BEGIN Given entries

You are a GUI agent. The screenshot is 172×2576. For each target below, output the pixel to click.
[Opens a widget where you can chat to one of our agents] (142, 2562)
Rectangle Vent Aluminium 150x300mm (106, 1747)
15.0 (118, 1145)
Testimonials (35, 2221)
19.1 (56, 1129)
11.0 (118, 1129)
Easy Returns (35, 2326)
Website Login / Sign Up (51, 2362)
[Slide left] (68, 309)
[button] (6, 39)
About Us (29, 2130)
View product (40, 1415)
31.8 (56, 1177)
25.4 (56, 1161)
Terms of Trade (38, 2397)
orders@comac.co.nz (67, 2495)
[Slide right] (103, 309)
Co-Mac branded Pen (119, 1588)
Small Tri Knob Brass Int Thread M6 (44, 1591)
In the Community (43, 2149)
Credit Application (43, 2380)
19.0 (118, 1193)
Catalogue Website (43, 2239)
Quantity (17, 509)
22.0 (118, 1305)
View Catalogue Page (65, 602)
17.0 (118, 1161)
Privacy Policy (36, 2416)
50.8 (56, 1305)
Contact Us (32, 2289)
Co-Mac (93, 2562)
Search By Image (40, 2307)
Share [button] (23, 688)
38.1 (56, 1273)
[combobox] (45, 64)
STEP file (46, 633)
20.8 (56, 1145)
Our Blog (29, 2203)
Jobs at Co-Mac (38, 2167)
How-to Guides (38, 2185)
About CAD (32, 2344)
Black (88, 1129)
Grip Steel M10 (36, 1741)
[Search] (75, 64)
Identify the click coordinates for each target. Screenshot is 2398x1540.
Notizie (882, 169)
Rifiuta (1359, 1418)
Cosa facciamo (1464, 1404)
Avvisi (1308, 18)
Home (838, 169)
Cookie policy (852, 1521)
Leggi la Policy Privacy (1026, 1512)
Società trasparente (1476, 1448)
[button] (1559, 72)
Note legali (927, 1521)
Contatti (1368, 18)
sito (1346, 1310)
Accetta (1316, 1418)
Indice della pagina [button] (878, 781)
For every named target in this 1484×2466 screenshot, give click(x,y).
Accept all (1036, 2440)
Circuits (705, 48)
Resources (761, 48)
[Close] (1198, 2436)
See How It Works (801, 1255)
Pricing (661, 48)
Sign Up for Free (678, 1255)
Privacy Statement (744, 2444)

END Given entries

**Work to complete**: Would you mind copying all of the records exactly?

**Completed exercise**:
You are a GUI agent. The screenshot is 172×2576. For each target below, output the pixel to click.
[Opens a widget where you can chat to one of our agents] (142, 2562)
Rectangle Vent Aluminium 150x300mm (106, 1747)
15.0 (118, 1145)
Testimonials (35, 2221)
19.1 (56, 1129)
11.0 (118, 1129)
Easy Returns (35, 2326)
Website Login / Sign Up (51, 2362)
[Slide left] (68, 309)
[button] (6, 39)
About Us (29, 2130)
View product (40, 1415)
31.8 (56, 1177)
25.4 (56, 1161)
Terms of Trade (38, 2397)
orders@comac.co.nz (67, 2495)
[Slide right] (103, 309)
Co-Mac branded Pen (119, 1588)
Small Tri Knob Brass Int Thread M6 (44, 1591)
In the Community (43, 2149)
Credit Application (43, 2380)
19.0 (118, 1193)
Catalogue Website (43, 2239)
Quantity (17, 509)
22.0 (118, 1305)
View Catalogue Page (65, 602)
17.0 (118, 1161)
Privacy Policy (36, 2416)
50.8 (56, 1305)
Contact Us (32, 2289)
Co-Mac (93, 2562)
Search By Image (40, 2307)
Share [button] (23, 688)
38.1 (56, 1273)
[combobox] (45, 64)
STEP file (46, 633)
20.8 (56, 1145)
Our Blog (29, 2203)
Jobs at Co-Mac (38, 2167)
How-to Guides (38, 2185)
About CAD (32, 2344)
Black (88, 1129)
Grip Steel M10 (36, 1741)
[Search] (75, 64)
Identify the click coordinates for each target. Screenshot is 2398x1540.
Notizie (882, 169)
Rifiuta (1359, 1418)
Cosa facciamo (1464, 1404)
Avvisi (1308, 18)
Home (838, 169)
Cookie policy (852, 1521)
Leggi la Policy Privacy (1026, 1512)
Società trasparente (1476, 1448)
[button] (1559, 72)
Note legali (927, 1521)
Contatti (1368, 18)
sito (1346, 1310)
Accetta (1316, 1418)
Indice della pagina [button] (878, 781)
For every named target in this 1484×2466 screenshot, give click(x,y).
Accept all (1036, 2440)
Circuits (705, 48)
Resources (761, 48)
[Close] (1198, 2436)
See How It Works (801, 1255)
Pricing (661, 48)
Sign Up for Free (678, 1255)
Privacy Statement (744, 2444)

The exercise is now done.